When The Marietta Times agreed to participate in the Your Voice MOV project, it was out of a sense that our community must throw out the old ways of dealing with the substance abuse crisis that has gripped it — we must do anything we can to tackle the problem.

Now, the first participants are making their way through Washington County’s new drug court program, and we are making a choice. That choice is borne partly out of the memories of those who talked to us about the stigma associated with drug addiction and attempts at recovery, and partly out of consideration of the advice of professionals.

Though they are legally available to us to do so, we will not be printing the names of those who volunteer to enter drug court — who have chosen a path that might help them beat this addiction and become productive, healthy members of our community again.

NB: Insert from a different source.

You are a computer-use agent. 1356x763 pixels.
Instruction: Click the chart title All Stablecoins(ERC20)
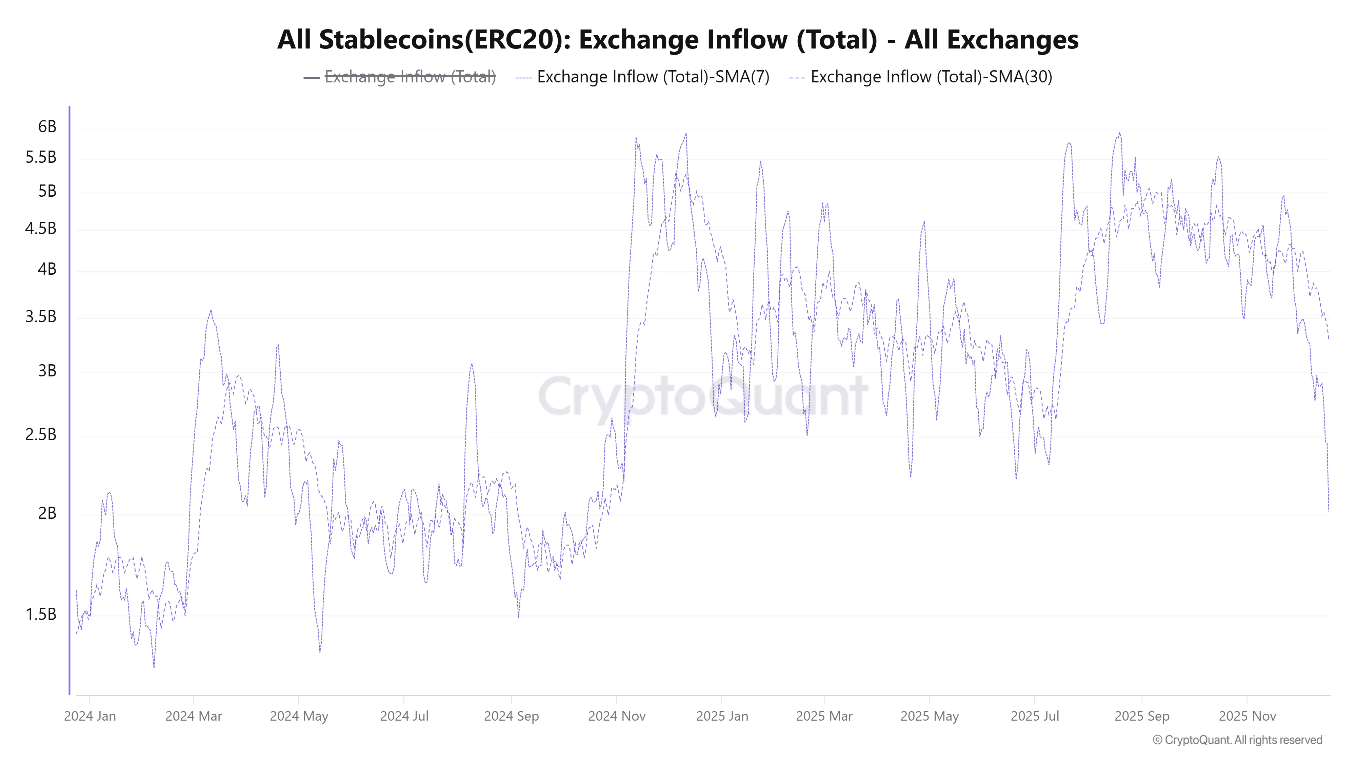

There are caveats, of course: Should an offender be ejected from the program and returned to traditional sentencing; should the court offer to us the names of graduates celebrating completion of the program; or should a participant come to us with a desire to tell his or her story, we may print the names.

As Jason Varney, vice president of correctional programs, said back in August, when the idea of a drug court was being pitched, “To be admitted into this kind of program they voluntarily give up many rights.” It is not an easy decision to make.

We do not want to make it any more difficult.

“From my experience, a drug court is a community program,” Varney said in August. “It takes all of you to make this work.”

Congratulations, then, to those embarking on the journey now. The community — all of us — is behind you.